Brest. C'est un samedi. Il fait doux. Je me promène sur la falaise, qui surplombe la mer d'Iroise. L'eau sombre qui bouge avec majesté me semble une masse de plomb fondu. Le son de vagues me rend mélancolique... Et je pense.
Je pense a ma vie d'avant, si triste et ennuyeuse. Et je plonge dans un autre océan, bien plus grand et profond. Celui de mes souvenirs.

Dès ma plus tendre enfance je rêvais a l'Armée. Jeune, je courrais dans le jardin, un fusil de plastique a la main. Nous pouvions jouer des heures durant avec mon frère.
Et puis j'ai grandi.
J'ai grandi avec un grand vide dans le coeur. Ma vie me semblait inutile, vaine, ennuyeuse. Les jours s'enchaînaient, absurdes, sans que rien ne les lient...
Je rêvais de donner un sens a mon existence, qui n'en avait aucun. Servir une cause supérieure a ma propre vie. Vivre en réalité.
Et le métier de militaire s'imposait a moi.
Le confort, je n'en avais que faire. J'acceptais la souffrance, la peur, le froid, la fatigue, tout ce que mes amis fuyaient. Ce n'était que des infimes sacrifices, quand j'allais, enfin, partir à la découverte du monde et expérimenter l'action.

Brest. C'est un samedi. Il fait doux. Bientôt je partirais et je me remémore tout ce qui a suivi..

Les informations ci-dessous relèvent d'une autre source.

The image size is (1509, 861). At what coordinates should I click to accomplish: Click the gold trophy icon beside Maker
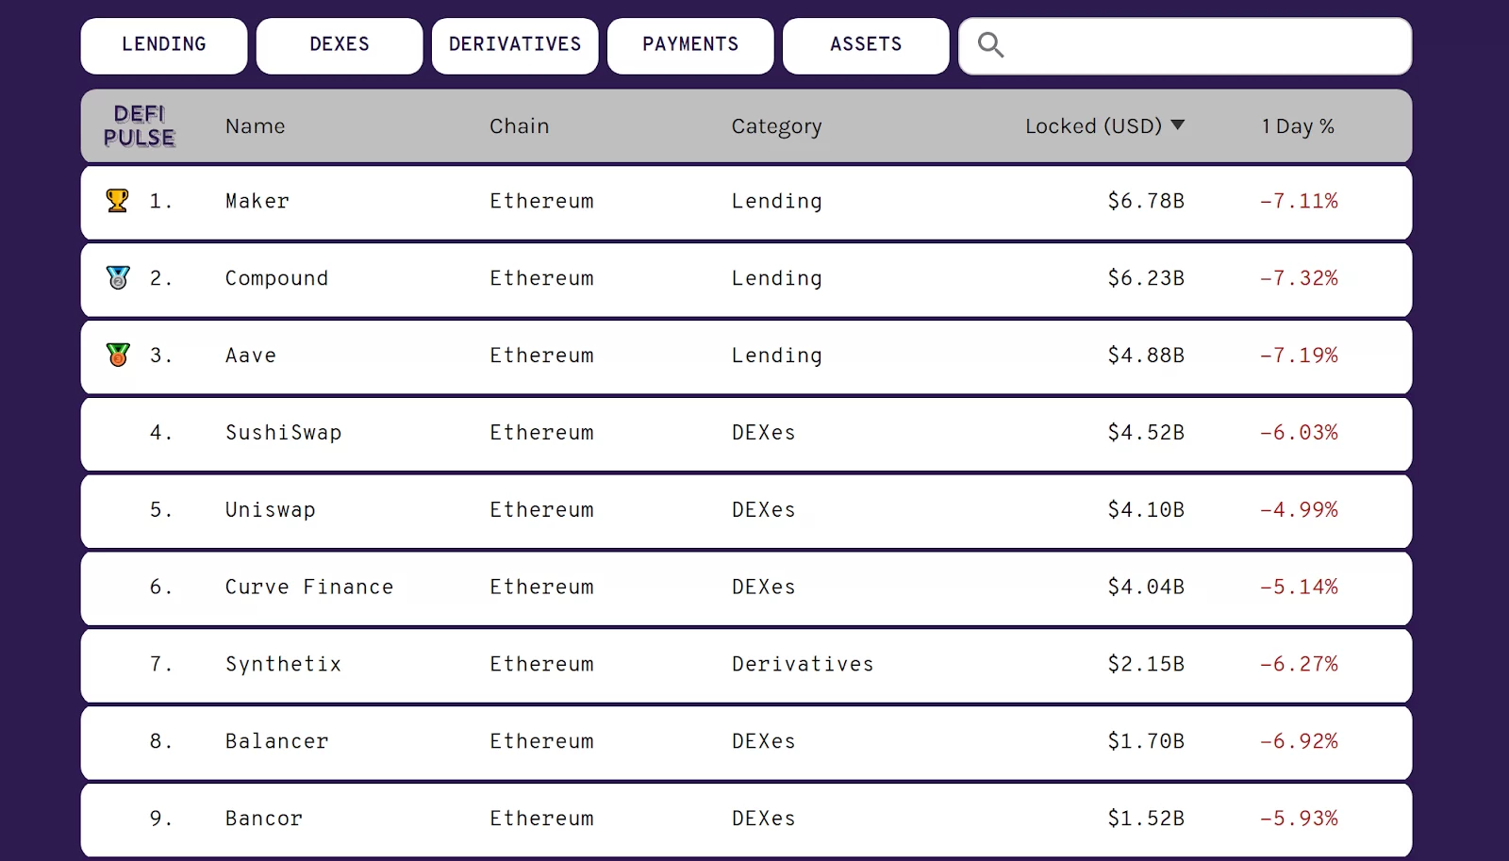[117, 201]
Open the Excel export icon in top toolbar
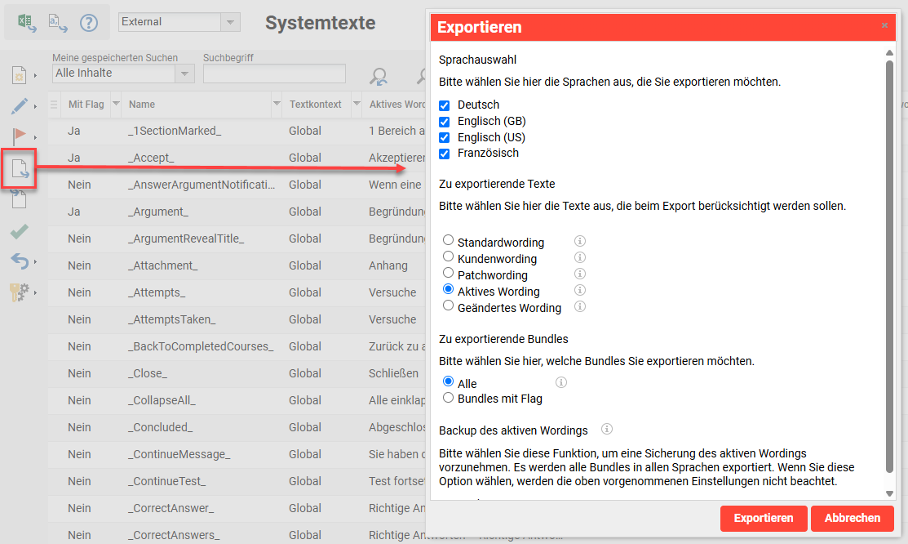The width and height of the screenshot is (908, 544). point(27,23)
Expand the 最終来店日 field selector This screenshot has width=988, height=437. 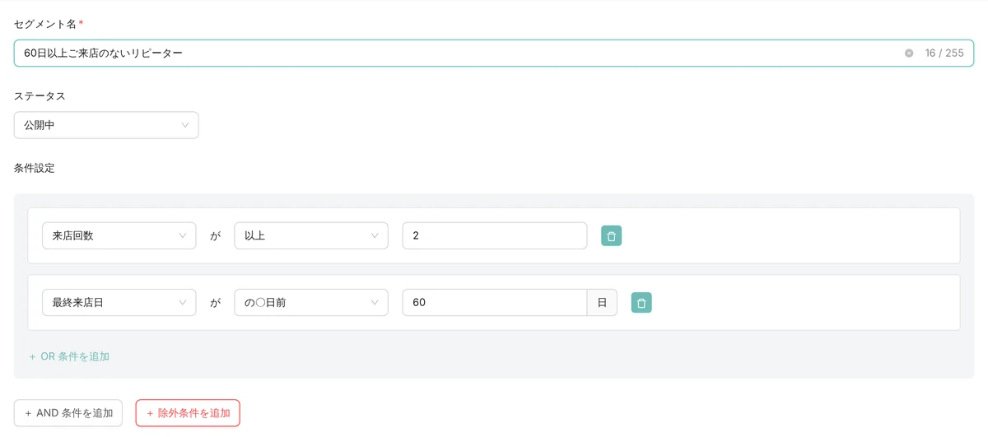coord(119,302)
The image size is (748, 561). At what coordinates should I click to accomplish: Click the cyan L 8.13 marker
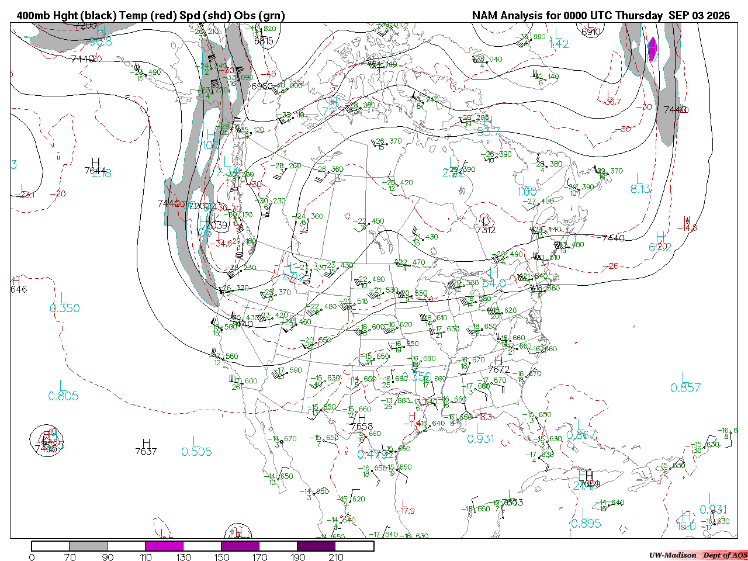coord(640,183)
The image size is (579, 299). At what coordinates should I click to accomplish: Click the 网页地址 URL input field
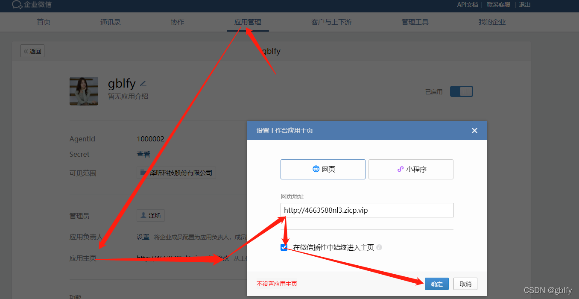[x=366, y=210]
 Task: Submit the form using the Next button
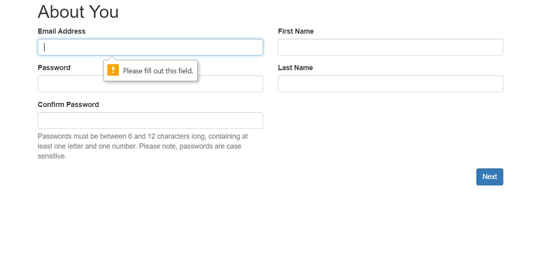coord(489,177)
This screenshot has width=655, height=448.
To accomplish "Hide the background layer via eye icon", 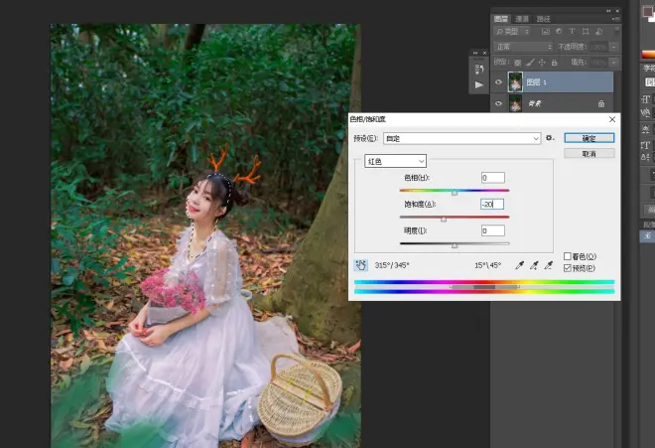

Automne 2016. Je venais d'intégrer Saint-Cyr. Les feuilles craquaient sous nos pas, alourdis par les sacs qui usaient nos épaules d'enfants. À genoux dans les buissons, je donnai les ordres a mon groupe, qui devait mener l'assaut d'une maison. À la radio, Dupré, qui jouait le chef de section, crachottait des ordres. "Golf 1, Assaut". Nous n'étions pas bien placés. Lebon m'interrogea "Bon, Martin, on y va?". Je donnais l'odre d'y aller. Allignés, fusils levés, nous sortîmes des buissons. Nous avançâmes en ligne, tout en tirant vers l'objectif. Un pas un coup feu, un pas un coup de feu. Je donnai l'ordre au groupe de faire un pivot pour arriver face a la barraque. La radio hurla. "Golf 2 intensification des feu", les FAMAS du groupe d'appui qui cognaient. Je dus crier pour que les gars m'entendent dans le vacarme "Gardez la ligne! Lebon, avance! Aligne toi putain!!". Ils tirèrent encore, ils avancèrent encore. Lebon avait un incident de tir... Je donnai des ordres de tous les cotés.
Finalement les deux élèves officiers qui jouaient les ennemis tombèrent au sol (tout le monde savait qu'ils n'avaient juste plus de balles à blanc mais on rigolait parce qu'on avait gagné). Nous fouillâmes la maison, en prenant soin de recupérer les cartes et les armes. Le capitaine annonça que c'était la fin de la manip. Après nous avoir rassemblés, il nous débriffa. "Dupré, donne plus d'odres. Lopez, le groupe d'appui doit faire un feu continu. Martin, l'assaut était bien".
Et je devins militaire.

Brest. Samedi. J'esquisse un sourire en me rappelant de cet épisode. Qu'est ce qu'on pouvait rigoler au début... on était jeunes, innocents, on rêvait d'avaller le monde et de fouler des terres inexplorées. Tout vivre. Tout connaître...
Je continue à marcher sur le chemin côtier, en songeant vaguement à tous les boulversements de cet automne là...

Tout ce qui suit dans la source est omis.